#### BRANO DI LETTURA:
"""
La Corte europea per i diritti dell’uomo ha sentenziato che la Slovenia dovrà pagare un risarcimento complessivo di 240.000 euro a sei cittadini ex jugoslavi, che vivevano nella repubblica, per i danni materiali che hanno subito a causa della loro cancellazione dal registro dei residenti. La corte, nel giugno del 2012, aveva concesso ai sei uomini un risarcimento di 20.000 euro a testa per i danni morali subiti e aveva dato a Lubiana sei mesi di tempo per risolvere con loro la diatriba per i danni materiali, ma non se n’è fatto nulla e così la questione è nuovamente passata nelle mani dei giudici.

Come nascono i cancellati
Ma andiamo con ordine. La vicenda nasce con il processo d’indipendenza del paese. Nella federazione oltre ad essere cittadini jugoslavi lo si sera anche delle repubbliche. Quest’ultima categoria appariva del tutto ininfluente, almeno sino alla dissoluzione della Jugoslavia.
Lubiana promise che a coloro, con cittadinanza delle altre repubbliche, che lo avessero voluto, sarebbe stata concessa la cittadinanza slovena. Nelle nuove leggi sulla cittadinanza e sugli stranieri però venne fatto saltare un emendamento che avrebbe concesso il diritto di residenza anche a coloro che non avrebbero fatto direttamente domanda di cittadinanza slovena.
Il 26 febbraio del 1992, a poche settimane dal riconoscimento internazionale della repubblica, oltre 25.000 persone vennero cancellate dal registro dei residenti, che a quel punto divennero clandestine a tutti gli effetti. Quell’operazione venne condotta dai solerti funzionari del ministero degli Interni in un clima di consenso sociale altissimo e senza che ci fosse nessuna reale solidarietà nei confronti di coloro che da un giorno all’altro si videro privati di tutti i loro diritti. Si credeva che queste persone avessero avuto la possibilità di ottenere la cittadinanza e quindi di continuare tranquillamente a vivere nella repubblica, ma non avevano voluto coglierla.
"""
#### DATI DISPONIBILI:
"""
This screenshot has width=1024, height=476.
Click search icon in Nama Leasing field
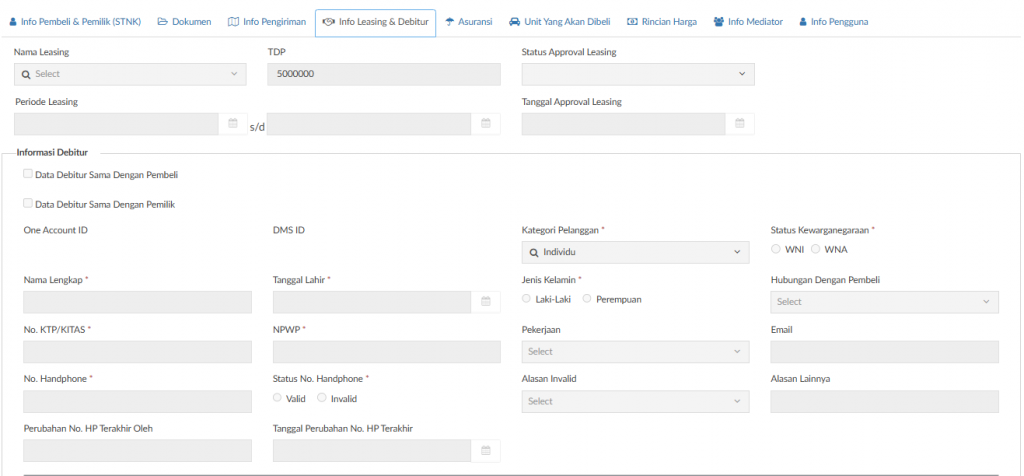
"""
#### ISTRUZIONI:
Riproduci il passo del brano sui cancellati sloveni che va da "Come nascono i" a "di cittadinanza slovena.", senza cambiare nulla.

#### RISPOSTA COMPLETA:
Come nascono i cancellati
Ma andiamo con ordine. La vicenda nasce con il processo d’indipendenza del paese. Nella federazione oltre ad essere cittadini jugoslavi lo si sera anche delle repubbliche. Quest’ultima categoria appariva del tutto ininfluente, almeno sino alla dissoluzione della Jugoslavia.
Lubiana promise che a coloro, con cittadinanza delle altre repubbliche, che lo avessero voluto, sarebbe stata concessa la cittadinanza slovena. Nelle nuove leggi sulla cittadinanza e sugli stranieri però venne fatto saltare un emendamento che avrebbe concesso il diritto di residenza anche a coloro che non avrebbero fatto direttamente domanda di cittadinanza slovena.